Now, that's a bit harsh in some ways. After all, out of 54 cards there's only 13 of a given suit and it'd be pretty easy to find yourself completely unable to play anything of the appropriate suit. Well, nothing says that the only way to attack is with brute force...you could always try a clever trick or a swift kick.  So, if you're trying to take an action using inappropriate suited cards it's possible but more difficult.

That brings up a new concept: Difficulty. Difficulty is separate from a Task's Target #. A TN is based on the inherent challenge of a Task, while Difficulty is caused by outside factors. Attempting to shoot a small target is a challenging Task no matter the situation, but doing it while blind drunk makes it Difficult. When something becomes Difficult you have to play two cards of the same suit capable of beating the TN. Only the highest card counts for determining the value of the action. If more than one factor is causing the situation to be Difficult then it adds an extra card to the minimum number. However, every complicating factor can only increase Difficulty by one card, no matter how severe.

Example: Bob has a hand full of Clubs: 3, 4, 5, 6, 7, 8, 9. Great for fighting, but not so good for much else. Bob is trying to get into the Tomb of Domb. The front gates are sealed, but made of rotting wood, a 4 (C) task. Bob decides to play his 7 of Clubs, beating the task's TN and smashing through the door. The room beyond is guarded by a glowing Watch Orb, a giant crystal eye that casts it's gaze back and forth, searching for intruders and ready to alert the tomb's guardians. Sneaking past the eye is a 6 (S) task, but of course bob doesn't know that. He plays his 6 and a 5, but it turns out to be a failure (since both cards did not succeed). 

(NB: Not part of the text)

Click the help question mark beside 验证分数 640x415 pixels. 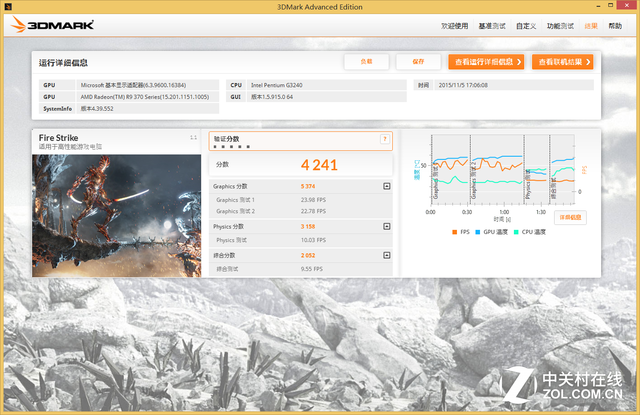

Now, you may be wondering...how can brute force help you be sneaky? Really...it doesn't matter. When using inappropriate suits if you can come up with a good explanation for how it works then that's fine but if not then just go ahead. It's really just a way to get out of an automatic failure or a bad roll.

If you're attempting a Difficult task and you can't produce enough winning Cards, but you don't want to automatically fail (typically when attempting to evade an attack or similar threat) then you treat the highest losing card as the Card Value.

Example: Now alerted the watch orb sprays the room with deadly beams. Bob is trying to dodge out of the way but the cards are still not liking him. The watch orb's attack is a 7, Bob plays a 5 and a 4 of clubs. Both are failures, but since the 5 was the highest failure, it's used for the final card value. If bob had played a 5 and an 8 then the card value would remain the same...the 5 is the highest card that failed to beat the TN.  

So, now we've got the barest bones of a system. Next update I'll be thinking about making yourself a character and what you can bring to the table other than a bunch of cards.